Overarching interests of the laboratory are to define epithelial stem and progenitor cells that maintain the human lung, to define mechanisms that regulate quiescence versus activation of these reparative cells and renewal versus differentiation, in the setting of normal tissue maintenance and lung disease. Our studies benefit tremendously from the participation of patients receiving clinical care for lung disease, who generously provide access to clinical samples that are used to identify candidate cellular and molecular targets for initiation and progression of chronic lung disease. Three-dimensional culture systems and genetically defined animal models are used to define mechanisms of disease and validate therapeutic targets. Areas of research focus include:
Structural Remodeling of the Lung in Chronic Lung Disease
Lung tissue remodeling, suboptimal repair leading to loss of structure and function, is pathognomonic of most chronic lung diseases and accounts for progressive declines in lung function, morbidity and mortality. Chronic diseases of small airways and the gas-exchange region have an enormous societal impact both within the U.S. and worldwide. Of the estimated 225,000 deaths attributed to lung disease in the U.S. in 2007, greater than 50% were due to chronic obstructive pulmonary disease (COPD). Less prevalent but with more limited treatment options is idiopathic pulmonary fibrosis (IPF), the most common type of interstitial pneumonia, which has a mean survival time of three years after initial diagnosis and afflicts upward of 0.2% of the population in North America and Europe.
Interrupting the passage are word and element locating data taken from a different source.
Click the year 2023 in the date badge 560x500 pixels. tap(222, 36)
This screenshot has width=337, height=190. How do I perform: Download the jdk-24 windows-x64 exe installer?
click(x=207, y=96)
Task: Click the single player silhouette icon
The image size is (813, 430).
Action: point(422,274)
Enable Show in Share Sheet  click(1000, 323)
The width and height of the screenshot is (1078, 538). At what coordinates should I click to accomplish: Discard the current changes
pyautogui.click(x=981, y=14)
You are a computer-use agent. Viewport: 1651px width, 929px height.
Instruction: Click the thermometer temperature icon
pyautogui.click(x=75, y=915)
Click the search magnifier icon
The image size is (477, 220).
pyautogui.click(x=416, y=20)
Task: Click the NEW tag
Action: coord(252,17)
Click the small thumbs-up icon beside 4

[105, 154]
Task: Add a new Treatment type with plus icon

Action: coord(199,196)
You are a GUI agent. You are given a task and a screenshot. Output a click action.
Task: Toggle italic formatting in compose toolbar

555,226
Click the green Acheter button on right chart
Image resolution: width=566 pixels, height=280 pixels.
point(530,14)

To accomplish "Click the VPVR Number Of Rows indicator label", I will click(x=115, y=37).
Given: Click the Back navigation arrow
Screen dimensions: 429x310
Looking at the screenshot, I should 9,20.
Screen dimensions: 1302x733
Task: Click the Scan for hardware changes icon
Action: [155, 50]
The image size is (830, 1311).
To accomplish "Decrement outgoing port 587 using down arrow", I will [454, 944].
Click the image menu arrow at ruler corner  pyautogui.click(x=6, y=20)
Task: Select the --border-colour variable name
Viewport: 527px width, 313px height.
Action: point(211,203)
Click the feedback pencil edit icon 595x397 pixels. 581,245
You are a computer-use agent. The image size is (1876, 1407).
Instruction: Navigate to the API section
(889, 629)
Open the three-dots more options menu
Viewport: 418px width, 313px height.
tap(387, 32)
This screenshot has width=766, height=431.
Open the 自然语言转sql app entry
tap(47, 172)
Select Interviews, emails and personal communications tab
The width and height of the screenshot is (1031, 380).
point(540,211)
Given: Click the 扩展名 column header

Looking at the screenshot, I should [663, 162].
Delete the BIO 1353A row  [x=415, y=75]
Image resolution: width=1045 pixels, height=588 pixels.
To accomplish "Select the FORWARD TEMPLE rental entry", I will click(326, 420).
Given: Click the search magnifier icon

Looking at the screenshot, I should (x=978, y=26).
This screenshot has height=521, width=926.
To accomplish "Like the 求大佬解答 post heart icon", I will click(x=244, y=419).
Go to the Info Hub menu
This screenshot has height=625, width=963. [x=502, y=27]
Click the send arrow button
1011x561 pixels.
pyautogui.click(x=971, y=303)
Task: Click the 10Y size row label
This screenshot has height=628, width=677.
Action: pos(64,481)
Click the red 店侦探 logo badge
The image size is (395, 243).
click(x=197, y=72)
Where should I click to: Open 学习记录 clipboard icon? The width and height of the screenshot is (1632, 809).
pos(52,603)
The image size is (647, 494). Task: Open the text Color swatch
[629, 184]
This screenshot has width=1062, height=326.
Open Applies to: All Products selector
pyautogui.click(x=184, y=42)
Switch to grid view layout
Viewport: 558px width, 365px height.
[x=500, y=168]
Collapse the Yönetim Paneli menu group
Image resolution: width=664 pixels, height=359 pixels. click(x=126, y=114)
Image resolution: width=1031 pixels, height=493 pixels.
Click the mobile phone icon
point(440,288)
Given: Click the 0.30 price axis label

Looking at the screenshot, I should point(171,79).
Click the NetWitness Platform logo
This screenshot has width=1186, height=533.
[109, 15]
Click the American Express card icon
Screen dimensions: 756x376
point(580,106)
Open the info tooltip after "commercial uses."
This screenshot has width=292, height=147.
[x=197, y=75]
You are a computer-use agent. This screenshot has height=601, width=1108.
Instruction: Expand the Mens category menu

Our studies seek to define cellular and molecular defects within epithelial cells that lead to repair defects and scar formation, and modeling of these events using 3D culture systems and through genetic manipulation in mice. Data below highlight advanced genomics approaches that are being used to define pathways that are defective in epithelial stem cells of the IPF lung and mouse models that are being employed to investigate mechanisms of disease.
Our studies seek to establish preclinical mouse models of COPD to understand basic mechanisms that drive initiation and progression of disease and for validation of candidate therapies.
Cystic fibrosis is a monogenic disorder affecting approximately 1 in 2500 births or an estimated 70,000 individuals worldwide. The underlying genetic defect involves mutations that impact functionality of the cystic fibrosis transmembrane conductance regulator (CFTR), leading to defects in electrolyte transport. The most pronounced clinical manifestations of cystic fibrosis result either from epithelial dysfunction and mucus plugging in many different tissues including the upper and lower respiratory tract, gastrointestinal tract and reproductive tract, or from defects in nutrient and salt absorption/secretion. The advent of novel pharmacologic approaches to modulate CFTR trafficking or function has provided effective therapeutic options for approximately 75% of patients. However, improved options that go beyond palliative therapy are desperately needed for the thousands of patients that are not responsive to CFTR modulator therapy. Our goals are to provide an improved understanding of epithelial defects observed in lungs of patients with CF lung disease and to develop stem cell replacement therapies aimed at providing treatment options to patients that are not responsive to current drug therapies.
Lung cancer remains the leading cause of cancer-related deaths both nationally and worldwide. Of lung cancer cases, non-small cell lung cancers (NSCLC) are the most prevalent with adenocarcinoma (ADC) and squamous cell carcinoma (SCC) accounting for 85% of all NSCLC cases. Adenocarcinomas include a rage of overlapping sub-histotypes that collectively represent the most common subtype of NSCLC. A pervasive problem in the treatment of all cancers is their ability to undergo somatic mutations leading to the generation of a heterogeneous population of tumor cells, each of which has the potential to show unique profiles of sensitivity to commonly used chemotherapeutic drugs.
Our studies seek to define tumor cell heterogeneity within patient-derived primary lung adenocarcinoma samples through use of state-of-the-art technologies for single cell molecular profiling and to use in vitro 3D cultures for disease modeling.
Acute Lung Injury
Lung tissue remodeling following acute respiratory viral infection
Basal cell (BC) hyperplasia is a common pathological feature of chronic lung disease and acute H1N1 influenza virus infection. However, the cell types that contribute to their formation and impact of surrounding microenvironmental cues that influence the behavior of BCs have yet to be fully elucidated.
To address this knowledge gap, we have employed single cell transcriptomics and dual recombinase fate-mapping in mice to assess dynamic changes in the molecular landscape and fate of lung epithelium following influenza infection. Our studies define a rare subpopulation of intralobar serous cells as a progenitor cell-of-origin for nascent BC that expand in airways and repopulate the injured gas-exchange region following viral infection. Additionally, we show that the balance between BC renewal versus differentiation into serous-like cells is influenced by innate immune activation and local production of IL-22. In summary, our data show that preexisting intralobar serous cells are a major source of expanding BCs in lungs of influenza virus-infected mice, while their subsequent differentiation back into serous cells is blocked by increased local production of IL-22.